§ **Set problem**
Rewrite the records below, replacing each "How do I perform" with "How can I carry out" and leaving everything else unchanged.

§ **Collected data entries**
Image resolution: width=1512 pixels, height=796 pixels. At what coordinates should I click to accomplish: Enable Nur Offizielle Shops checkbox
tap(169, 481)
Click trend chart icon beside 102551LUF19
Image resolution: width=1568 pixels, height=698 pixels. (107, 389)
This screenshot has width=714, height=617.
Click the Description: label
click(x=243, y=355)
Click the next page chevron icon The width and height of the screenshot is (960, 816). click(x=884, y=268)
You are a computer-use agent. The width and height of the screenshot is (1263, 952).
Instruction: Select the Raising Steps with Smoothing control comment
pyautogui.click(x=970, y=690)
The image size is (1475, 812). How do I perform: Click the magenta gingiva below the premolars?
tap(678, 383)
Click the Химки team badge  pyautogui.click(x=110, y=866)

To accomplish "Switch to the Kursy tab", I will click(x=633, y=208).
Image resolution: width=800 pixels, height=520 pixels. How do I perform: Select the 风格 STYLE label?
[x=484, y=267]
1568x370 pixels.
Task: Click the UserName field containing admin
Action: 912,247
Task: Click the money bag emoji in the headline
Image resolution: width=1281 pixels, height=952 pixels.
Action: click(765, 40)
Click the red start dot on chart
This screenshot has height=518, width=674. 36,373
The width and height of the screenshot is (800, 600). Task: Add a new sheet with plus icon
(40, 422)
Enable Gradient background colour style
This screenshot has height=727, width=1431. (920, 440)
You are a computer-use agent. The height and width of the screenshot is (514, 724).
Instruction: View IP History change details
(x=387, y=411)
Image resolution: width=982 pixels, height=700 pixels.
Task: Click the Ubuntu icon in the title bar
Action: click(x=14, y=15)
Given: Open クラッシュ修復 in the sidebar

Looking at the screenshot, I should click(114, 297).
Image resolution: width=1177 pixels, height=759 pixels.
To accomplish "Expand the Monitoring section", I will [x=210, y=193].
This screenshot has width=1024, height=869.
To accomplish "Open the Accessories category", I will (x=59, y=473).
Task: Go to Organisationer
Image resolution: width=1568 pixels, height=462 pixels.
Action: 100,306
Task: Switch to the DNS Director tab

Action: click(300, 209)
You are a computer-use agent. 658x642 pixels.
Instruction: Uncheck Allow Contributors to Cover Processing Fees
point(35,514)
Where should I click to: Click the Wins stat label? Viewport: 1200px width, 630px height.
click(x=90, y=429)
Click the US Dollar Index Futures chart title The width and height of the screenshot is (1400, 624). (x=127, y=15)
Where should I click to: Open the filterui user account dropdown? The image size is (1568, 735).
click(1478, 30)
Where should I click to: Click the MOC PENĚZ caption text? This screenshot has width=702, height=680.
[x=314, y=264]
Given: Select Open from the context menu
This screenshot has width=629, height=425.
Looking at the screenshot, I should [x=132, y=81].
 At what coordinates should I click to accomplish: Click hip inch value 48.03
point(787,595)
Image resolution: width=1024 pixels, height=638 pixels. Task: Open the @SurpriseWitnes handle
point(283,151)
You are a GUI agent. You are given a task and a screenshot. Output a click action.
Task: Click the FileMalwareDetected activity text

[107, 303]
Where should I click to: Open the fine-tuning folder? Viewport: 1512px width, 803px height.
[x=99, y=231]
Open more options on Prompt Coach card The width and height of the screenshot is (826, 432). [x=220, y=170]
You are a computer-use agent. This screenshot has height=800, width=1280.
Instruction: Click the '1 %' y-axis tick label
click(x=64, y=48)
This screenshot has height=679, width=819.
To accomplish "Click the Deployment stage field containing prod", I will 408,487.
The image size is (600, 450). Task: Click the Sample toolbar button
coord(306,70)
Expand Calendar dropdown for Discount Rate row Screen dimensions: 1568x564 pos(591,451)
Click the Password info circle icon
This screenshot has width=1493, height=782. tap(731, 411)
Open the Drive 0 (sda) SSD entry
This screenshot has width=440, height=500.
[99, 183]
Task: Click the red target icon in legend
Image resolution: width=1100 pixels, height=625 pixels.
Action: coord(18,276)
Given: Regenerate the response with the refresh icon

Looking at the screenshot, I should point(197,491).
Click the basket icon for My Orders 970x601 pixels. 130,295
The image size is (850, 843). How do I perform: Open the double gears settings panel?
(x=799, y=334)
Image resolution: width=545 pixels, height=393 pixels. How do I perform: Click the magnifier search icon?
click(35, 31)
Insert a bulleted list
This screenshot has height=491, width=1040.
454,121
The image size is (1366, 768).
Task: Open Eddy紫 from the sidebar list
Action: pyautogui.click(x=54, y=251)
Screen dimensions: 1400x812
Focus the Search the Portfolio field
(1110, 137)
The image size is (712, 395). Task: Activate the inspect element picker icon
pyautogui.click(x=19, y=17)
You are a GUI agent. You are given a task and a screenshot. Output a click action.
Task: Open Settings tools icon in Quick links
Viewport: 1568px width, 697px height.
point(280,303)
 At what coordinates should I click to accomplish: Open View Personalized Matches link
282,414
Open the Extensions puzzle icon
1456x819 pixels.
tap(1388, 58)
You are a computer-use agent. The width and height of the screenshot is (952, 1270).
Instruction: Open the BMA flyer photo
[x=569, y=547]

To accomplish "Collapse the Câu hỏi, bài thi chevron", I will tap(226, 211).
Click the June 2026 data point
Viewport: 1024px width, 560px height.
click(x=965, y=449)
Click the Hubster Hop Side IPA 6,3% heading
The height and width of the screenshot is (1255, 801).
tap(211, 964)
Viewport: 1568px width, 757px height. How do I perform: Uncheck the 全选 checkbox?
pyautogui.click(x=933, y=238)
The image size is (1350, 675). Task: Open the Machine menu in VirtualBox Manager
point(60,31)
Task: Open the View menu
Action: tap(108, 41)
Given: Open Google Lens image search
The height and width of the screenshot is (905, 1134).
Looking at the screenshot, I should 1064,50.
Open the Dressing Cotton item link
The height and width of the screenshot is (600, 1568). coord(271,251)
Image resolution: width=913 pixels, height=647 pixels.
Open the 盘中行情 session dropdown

§ **Solution to the exercise**
Image resolution: width=1512 pixels, height=796 pixels. At what coordinates should I click to accomplish: Enable Nur Offizielle Shops checkbox
tap(169, 481)
Click trend chart icon beside 102551LUF19
Image resolution: width=1568 pixels, height=698 pixels. (107, 389)
This screenshot has width=714, height=617.
Click the Description: label
click(x=243, y=355)
Click the next page chevron icon The width and height of the screenshot is (960, 816). click(x=884, y=268)
You are a computer-use agent. The width and height of the screenshot is (1263, 952).
Instruction: Select the Raising Steps with Smoothing control comment
pyautogui.click(x=970, y=690)
The image size is (1475, 812). How can I carry out: Click the magenta gingiva below the premolars?
tap(678, 383)
Click the Химки team badge  pyautogui.click(x=110, y=866)

To accomplish "Switch to the Kursy tab", I will click(x=633, y=208).
Image resolution: width=800 pixels, height=520 pixels. How can I carry out: Select the 风格 STYLE label?
[x=484, y=267]
1568x370 pixels.
Task: Click the UserName field containing admin
Action: 912,247
Task: Click the money bag emoji in the headline
Image resolution: width=1281 pixels, height=952 pixels.
Action: click(765, 40)
Click the red start dot on chart
This screenshot has height=518, width=674. 36,373
The width and height of the screenshot is (800, 600). Task: Add a new sheet with plus icon
(40, 422)
Enable Gradient background colour style
This screenshot has height=727, width=1431. (920, 440)
You are a computer-use agent. The height and width of the screenshot is (514, 724).
Instruction: View IP History change details
(x=387, y=411)
Image resolution: width=982 pixels, height=700 pixels.
Task: Click the Ubuntu icon in the title bar
Action: click(x=14, y=15)
Given: Open クラッシュ修復 in the sidebar

Looking at the screenshot, I should click(114, 297).
Image resolution: width=1177 pixels, height=759 pixels.
To accomplish "Expand the Monitoring section", I will [x=210, y=193].
This screenshot has width=1024, height=869.
To accomplish "Open the Accessories category", I will (x=59, y=473).
Task: Go to Organisationer
Image resolution: width=1568 pixels, height=462 pixels.
Action: 100,306
Task: Switch to the DNS Director tab

Action: click(300, 209)
You are a computer-use agent. 658x642 pixels.
Instruction: Uncheck Allow Contributors to Cover Processing Fees
point(35,514)
Where should I click to: Click the Wins stat label? Viewport: 1200px width, 630px height.
click(x=90, y=429)
Click the US Dollar Index Futures chart title The width and height of the screenshot is (1400, 624). (x=127, y=15)
Where should I click to: Open the filterui user account dropdown? The image size is (1568, 735).
click(1478, 30)
Where should I click to: Click the MOC PENĚZ caption text? This screenshot has width=702, height=680.
[x=314, y=264]
Given: Select Open from the context menu
This screenshot has width=629, height=425.
Looking at the screenshot, I should [x=132, y=81].
 At what coordinates should I click to accomplish: Click hip inch value 48.03
point(787,595)
Image resolution: width=1024 pixels, height=638 pixels. Task: Open the @SurpriseWitnes handle
point(283,151)
You are a GUI agent. You are given a task and a screenshot. Output a click action.
Task: Click the FileMalwareDetected activity text

[107, 303]
Where should I click to: Open the fine-tuning folder? Viewport: 1512px width, 803px height.
[x=99, y=231]
Open more options on Prompt Coach card The width and height of the screenshot is (826, 432). [x=220, y=170]
You are a computer-use agent. This screenshot has height=800, width=1280.
Instruction: Click the '1 %' y-axis tick label
click(x=64, y=48)
This screenshot has height=679, width=819.
To accomplish "Click the Deployment stage field containing prod", I will 408,487.
The image size is (600, 450). Task: Click the Sample toolbar button
coord(306,70)
Expand Calendar dropdown for Discount Rate row Screen dimensions: 1568x564 pos(591,451)
Click the Password info circle icon
This screenshot has width=1493, height=782. tap(731, 411)
Open the Drive 0 (sda) SSD entry
This screenshot has width=440, height=500.
[99, 183]
Task: Click the red target icon in legend
Image resolution: width=1100 pixels, height=625 pixels.
Action: coord(18,276)
Given: Regenerate the response with the refresh icon

Looking at the screenshot, I should point(197,491).
Click the basket icon for My Orders 970x601 pixels. 130,295
The image size is (850, 843). How can I carry out: Open the double gears settings panel?
(x=799, y=334)
Image resolution: width=545 pixels, height=393 pixels. How can I carry out: Click the magnifier search icon?
click(35, 31)
Insert a bulleted list
This screenshot has height=491, width=1040.
454,121
The image size is (1366, 768).
Task: Open Eddy紫 from the sidebar list
Action: pyautogui.click(x=54, y=251)
Screen dimensions: 1400x812
Focus the Search the Portfolio field
(1110, 137)
The image size is (712, 395). Task: Activate the inspect element picker icon
pyautogui.click(x=19, y=17)
You are a GUI agent. You are given a task and a screenshot. Output a click action.
Task: Open Settings tools icon in Quick links
Viewport: 1568px width, 697px height.
point(280,303)
 At what coordinates should I click to accomplish: Open View Personalized Matches link
282,414
Open the Extensions puzzle icon
1456x819 pixels.
tap(1388, 58)
You are a computer-use agent. The width and height of the screenshot is (952, 1270).
Instruction: Open the BMA flyer photo
[x=569, y=547]

To accomplish "Collapse the Câu hỏi, bài thi chevron", I will tap(226, 211).
Click the June 2026 data point
Viewport: 1024px width, 560px height.
click(x=965, y=449)
Click the Hubster Hop Side IPA 6,3% heading
The height and width of the screenshot is (1255, 801).
tap(211, 964)
Viewport: 1568px width, 757px height. How can I carry out: Uncheck the 全选 checkbox?
pyautogui.click(x=933, y=238)
The image size is (1350, 675). Task: Open the Machine menu in VirtualBox Manager
point(60,31)
Task: Open the View menu
Action: tap(108, 41)
Given: Open Google Lens image search
The height and width of the screenshot is (905, 1134).
Looking at the screenshot, I should 1064,50.
Open the Dressing Cotton item link
The height and width of the screenshot is (600, 1568). coord(271,251)
Image resolution: width=913 pixels, height=647 pixels.
Open the 盘中行情 session dropdown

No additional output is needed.